_Przytoczony fragment_.
*****

Górzyński: "Mike Pence poklepał nas po plecach. To nasza nagroda za konferencję bliskowschodnią i Huawei" (Opinia)
Plusem przyjazdu wiceprezydenta USA do Polski jest to, że po prostu do niego doszło. Mike Pence poklepał nas po plecach, ale żadnych konkretów nie przywiózł. Zasugerował jednak, że Stany Zjednoczone wzmocnią obecność wojskową w Polsce. Dobre i to.
- Sojusz między Polską i Stanami Zjednoczonymi jest silniejszy niż kiedykolwiek wcześniej. (...) Polska stała się jednym z najważniejszych graczy w sprawach świata. A organizowana konferencja będzie miała światowe znaczenie - oznajmił wiceprezydent USA w środę po spotkaniu z prezydentem Dudą.

*****

_Podany wykaz_.
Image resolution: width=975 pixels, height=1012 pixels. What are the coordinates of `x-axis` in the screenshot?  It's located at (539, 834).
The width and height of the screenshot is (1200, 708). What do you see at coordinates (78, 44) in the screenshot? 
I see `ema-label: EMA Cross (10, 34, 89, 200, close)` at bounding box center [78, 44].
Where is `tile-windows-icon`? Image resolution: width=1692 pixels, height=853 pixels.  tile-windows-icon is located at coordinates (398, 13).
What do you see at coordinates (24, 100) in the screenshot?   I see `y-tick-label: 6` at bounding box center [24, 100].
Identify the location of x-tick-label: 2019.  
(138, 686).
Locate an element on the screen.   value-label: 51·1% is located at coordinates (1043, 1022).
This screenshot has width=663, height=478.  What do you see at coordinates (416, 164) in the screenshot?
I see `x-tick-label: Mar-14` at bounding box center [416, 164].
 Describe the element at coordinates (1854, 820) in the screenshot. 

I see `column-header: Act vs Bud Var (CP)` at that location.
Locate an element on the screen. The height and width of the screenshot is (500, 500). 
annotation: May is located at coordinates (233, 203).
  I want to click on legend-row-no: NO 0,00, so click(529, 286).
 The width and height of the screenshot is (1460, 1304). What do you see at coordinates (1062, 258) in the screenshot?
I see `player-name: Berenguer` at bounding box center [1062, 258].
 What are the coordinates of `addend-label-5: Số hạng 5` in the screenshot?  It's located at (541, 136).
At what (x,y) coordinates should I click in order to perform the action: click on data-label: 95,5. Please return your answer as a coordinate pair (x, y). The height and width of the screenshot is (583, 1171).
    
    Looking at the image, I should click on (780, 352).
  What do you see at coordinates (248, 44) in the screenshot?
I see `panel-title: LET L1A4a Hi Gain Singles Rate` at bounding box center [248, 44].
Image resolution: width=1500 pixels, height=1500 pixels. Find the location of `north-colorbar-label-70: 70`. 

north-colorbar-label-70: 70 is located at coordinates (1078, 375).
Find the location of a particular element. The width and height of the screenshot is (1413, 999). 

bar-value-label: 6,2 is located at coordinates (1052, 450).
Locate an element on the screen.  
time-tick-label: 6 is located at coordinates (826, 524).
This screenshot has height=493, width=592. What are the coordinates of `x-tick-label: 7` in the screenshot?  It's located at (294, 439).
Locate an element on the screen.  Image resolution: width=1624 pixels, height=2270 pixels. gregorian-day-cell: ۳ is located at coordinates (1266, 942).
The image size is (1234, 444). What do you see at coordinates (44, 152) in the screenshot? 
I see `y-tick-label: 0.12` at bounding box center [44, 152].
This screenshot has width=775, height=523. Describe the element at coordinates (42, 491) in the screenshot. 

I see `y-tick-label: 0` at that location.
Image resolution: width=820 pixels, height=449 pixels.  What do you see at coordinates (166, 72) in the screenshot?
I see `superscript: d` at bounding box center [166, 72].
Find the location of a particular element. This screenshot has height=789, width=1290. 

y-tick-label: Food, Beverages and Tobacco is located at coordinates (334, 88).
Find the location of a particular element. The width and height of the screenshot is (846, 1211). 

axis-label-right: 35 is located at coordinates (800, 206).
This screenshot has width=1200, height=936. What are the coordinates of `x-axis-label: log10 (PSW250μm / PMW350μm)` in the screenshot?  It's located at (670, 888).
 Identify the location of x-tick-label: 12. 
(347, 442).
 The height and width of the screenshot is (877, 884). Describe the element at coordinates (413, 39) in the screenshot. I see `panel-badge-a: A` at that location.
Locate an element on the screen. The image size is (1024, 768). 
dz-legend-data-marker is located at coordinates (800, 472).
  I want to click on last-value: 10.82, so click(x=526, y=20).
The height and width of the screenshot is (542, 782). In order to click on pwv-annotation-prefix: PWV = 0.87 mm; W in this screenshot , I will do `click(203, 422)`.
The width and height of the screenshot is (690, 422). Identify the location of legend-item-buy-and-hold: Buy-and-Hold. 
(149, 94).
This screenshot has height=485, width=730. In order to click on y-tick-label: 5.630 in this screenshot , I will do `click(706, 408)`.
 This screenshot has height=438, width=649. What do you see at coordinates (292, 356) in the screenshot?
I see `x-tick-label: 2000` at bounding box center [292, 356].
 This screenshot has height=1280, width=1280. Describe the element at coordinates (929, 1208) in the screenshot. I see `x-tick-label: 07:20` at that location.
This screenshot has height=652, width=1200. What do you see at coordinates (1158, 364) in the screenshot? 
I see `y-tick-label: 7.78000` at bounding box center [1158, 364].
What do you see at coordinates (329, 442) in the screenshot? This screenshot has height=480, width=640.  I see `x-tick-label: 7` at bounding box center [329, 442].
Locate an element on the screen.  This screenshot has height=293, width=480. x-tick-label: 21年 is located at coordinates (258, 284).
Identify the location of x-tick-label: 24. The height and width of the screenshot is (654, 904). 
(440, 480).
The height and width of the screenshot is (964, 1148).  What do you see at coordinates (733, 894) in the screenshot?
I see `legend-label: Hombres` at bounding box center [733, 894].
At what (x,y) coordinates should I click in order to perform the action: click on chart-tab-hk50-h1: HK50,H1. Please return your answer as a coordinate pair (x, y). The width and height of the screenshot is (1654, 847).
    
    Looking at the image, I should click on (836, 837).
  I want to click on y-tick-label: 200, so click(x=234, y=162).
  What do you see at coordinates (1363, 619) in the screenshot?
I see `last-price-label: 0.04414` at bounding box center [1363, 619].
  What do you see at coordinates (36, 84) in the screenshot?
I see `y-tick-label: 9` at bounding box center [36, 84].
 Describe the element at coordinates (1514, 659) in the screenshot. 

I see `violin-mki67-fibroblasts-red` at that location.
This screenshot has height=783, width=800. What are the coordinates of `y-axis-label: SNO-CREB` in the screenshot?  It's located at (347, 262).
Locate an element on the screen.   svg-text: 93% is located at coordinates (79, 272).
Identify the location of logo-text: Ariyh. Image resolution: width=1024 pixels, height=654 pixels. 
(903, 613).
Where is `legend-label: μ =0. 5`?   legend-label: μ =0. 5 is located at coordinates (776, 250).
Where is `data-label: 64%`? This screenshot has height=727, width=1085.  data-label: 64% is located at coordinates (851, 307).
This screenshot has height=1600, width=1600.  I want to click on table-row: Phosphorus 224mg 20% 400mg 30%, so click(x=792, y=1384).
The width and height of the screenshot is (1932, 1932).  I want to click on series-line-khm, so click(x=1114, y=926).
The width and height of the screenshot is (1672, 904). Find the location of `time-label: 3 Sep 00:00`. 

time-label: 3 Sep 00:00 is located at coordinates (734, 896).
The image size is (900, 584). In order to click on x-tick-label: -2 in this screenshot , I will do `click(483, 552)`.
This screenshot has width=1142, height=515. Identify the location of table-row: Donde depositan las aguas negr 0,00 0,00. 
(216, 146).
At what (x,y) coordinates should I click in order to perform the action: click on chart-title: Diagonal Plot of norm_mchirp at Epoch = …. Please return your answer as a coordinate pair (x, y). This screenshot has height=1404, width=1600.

*****

_Ćwiczenie 1_. Wypisz wszystkie nazwiska osób, które występują w tekście o wizycie Pence'a.
_Ćwiczenie 2_. Przepisz fragment tekstu o wizycie Pence'a, zaczynając od "Plusem przyjazdu wiceprezydenta" i kończąc na "z prezydentem Dudą.". Podmień w nim "Mike Pence" na "Gość z Waszyngtonu".
Wykaz pochodzi z innego źródła.

_Odpowiedź 1_. Górzyński, Pence, Duda

_Odpowiedź 2_.
Plusem przyjazdu wiceprezydenta USA do Polski jest to, że po prostu do niego doszło. Gość z Waszyngtonu poklepał nas po plecach, ale żadnych konkretów nie przywiózł. Zasugerował jednak, że Stany Zjednoczone wzmocnią obecność wojskową w Polsce. Dobre i to.
- Sojusz między Polską i Stanami Zjednoczonymi jest silniejszy niż kiedykolwiek wcześniej. (...) Polska stała się jednym z najważniejszych graczy w sprawach świata. A organizowana konferencja będzie miała światowe znaczenie - oznajmił wiceprezydent USA w środę po spotkaniu z prezydentem Dudą.